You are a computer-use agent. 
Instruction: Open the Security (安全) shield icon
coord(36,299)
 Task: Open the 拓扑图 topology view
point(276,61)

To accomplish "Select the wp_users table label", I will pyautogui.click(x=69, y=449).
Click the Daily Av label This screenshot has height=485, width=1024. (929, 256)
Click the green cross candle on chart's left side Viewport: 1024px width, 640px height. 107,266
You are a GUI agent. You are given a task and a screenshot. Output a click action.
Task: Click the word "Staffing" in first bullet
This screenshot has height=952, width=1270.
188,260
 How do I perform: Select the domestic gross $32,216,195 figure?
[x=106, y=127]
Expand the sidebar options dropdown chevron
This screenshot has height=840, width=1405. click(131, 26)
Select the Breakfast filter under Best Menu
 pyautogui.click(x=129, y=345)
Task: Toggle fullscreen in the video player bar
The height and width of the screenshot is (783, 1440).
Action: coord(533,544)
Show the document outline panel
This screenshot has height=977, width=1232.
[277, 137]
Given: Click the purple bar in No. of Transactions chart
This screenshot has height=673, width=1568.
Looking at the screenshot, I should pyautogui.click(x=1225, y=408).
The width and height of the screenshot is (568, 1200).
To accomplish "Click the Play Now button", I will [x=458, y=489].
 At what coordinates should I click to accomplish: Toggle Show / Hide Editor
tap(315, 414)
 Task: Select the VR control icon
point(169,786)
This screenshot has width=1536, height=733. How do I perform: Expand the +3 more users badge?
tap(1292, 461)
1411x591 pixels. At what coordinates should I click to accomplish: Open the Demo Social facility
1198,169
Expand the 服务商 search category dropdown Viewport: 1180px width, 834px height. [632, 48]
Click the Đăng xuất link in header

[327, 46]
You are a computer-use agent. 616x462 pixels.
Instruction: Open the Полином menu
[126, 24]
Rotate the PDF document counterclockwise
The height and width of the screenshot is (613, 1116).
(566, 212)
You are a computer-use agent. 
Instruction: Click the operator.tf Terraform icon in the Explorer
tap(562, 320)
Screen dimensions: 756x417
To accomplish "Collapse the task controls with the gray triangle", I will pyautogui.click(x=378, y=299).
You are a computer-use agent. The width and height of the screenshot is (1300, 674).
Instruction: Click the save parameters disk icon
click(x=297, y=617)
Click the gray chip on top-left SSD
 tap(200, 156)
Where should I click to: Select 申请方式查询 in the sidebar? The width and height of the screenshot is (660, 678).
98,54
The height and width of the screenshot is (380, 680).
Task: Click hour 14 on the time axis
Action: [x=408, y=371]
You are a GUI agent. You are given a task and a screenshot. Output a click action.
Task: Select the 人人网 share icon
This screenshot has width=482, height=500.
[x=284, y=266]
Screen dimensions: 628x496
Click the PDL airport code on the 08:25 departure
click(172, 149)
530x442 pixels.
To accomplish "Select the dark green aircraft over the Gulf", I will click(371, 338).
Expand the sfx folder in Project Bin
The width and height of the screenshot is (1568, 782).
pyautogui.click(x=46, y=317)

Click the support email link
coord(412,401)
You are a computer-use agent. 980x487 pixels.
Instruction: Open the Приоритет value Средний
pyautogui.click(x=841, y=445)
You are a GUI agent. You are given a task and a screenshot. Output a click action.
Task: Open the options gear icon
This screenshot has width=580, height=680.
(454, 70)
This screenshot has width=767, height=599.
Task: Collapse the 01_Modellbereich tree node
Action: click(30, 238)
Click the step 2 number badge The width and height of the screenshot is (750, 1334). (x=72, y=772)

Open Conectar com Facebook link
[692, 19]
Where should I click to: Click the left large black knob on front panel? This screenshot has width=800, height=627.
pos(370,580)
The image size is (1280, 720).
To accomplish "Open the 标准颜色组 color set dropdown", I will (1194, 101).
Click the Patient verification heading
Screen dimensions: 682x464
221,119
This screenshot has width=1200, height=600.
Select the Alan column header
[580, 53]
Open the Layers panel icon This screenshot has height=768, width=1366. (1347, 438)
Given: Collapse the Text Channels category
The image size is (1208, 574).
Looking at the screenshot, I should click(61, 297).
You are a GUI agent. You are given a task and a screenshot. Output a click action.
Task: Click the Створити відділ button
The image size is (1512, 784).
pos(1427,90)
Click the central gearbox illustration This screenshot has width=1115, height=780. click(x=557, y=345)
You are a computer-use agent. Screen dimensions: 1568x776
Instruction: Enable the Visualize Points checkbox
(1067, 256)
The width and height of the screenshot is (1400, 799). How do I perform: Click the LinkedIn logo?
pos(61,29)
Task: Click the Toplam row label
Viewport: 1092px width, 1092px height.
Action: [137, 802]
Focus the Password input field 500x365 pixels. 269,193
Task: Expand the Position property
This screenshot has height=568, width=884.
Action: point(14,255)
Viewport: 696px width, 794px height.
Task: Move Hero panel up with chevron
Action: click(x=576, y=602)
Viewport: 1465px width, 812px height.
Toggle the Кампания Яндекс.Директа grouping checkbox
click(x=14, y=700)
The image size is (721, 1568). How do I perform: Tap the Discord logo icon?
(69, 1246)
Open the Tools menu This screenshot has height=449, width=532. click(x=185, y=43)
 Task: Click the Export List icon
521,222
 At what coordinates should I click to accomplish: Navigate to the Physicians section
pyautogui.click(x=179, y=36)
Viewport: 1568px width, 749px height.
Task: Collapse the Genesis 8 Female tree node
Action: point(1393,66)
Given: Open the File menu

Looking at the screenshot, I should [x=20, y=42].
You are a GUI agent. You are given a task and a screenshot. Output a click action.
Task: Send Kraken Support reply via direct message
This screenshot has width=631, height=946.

» **Work instructions**
Go through the entries above and count each line that contains the string "label". Reply only with the total.

» **Answer to this problem**
3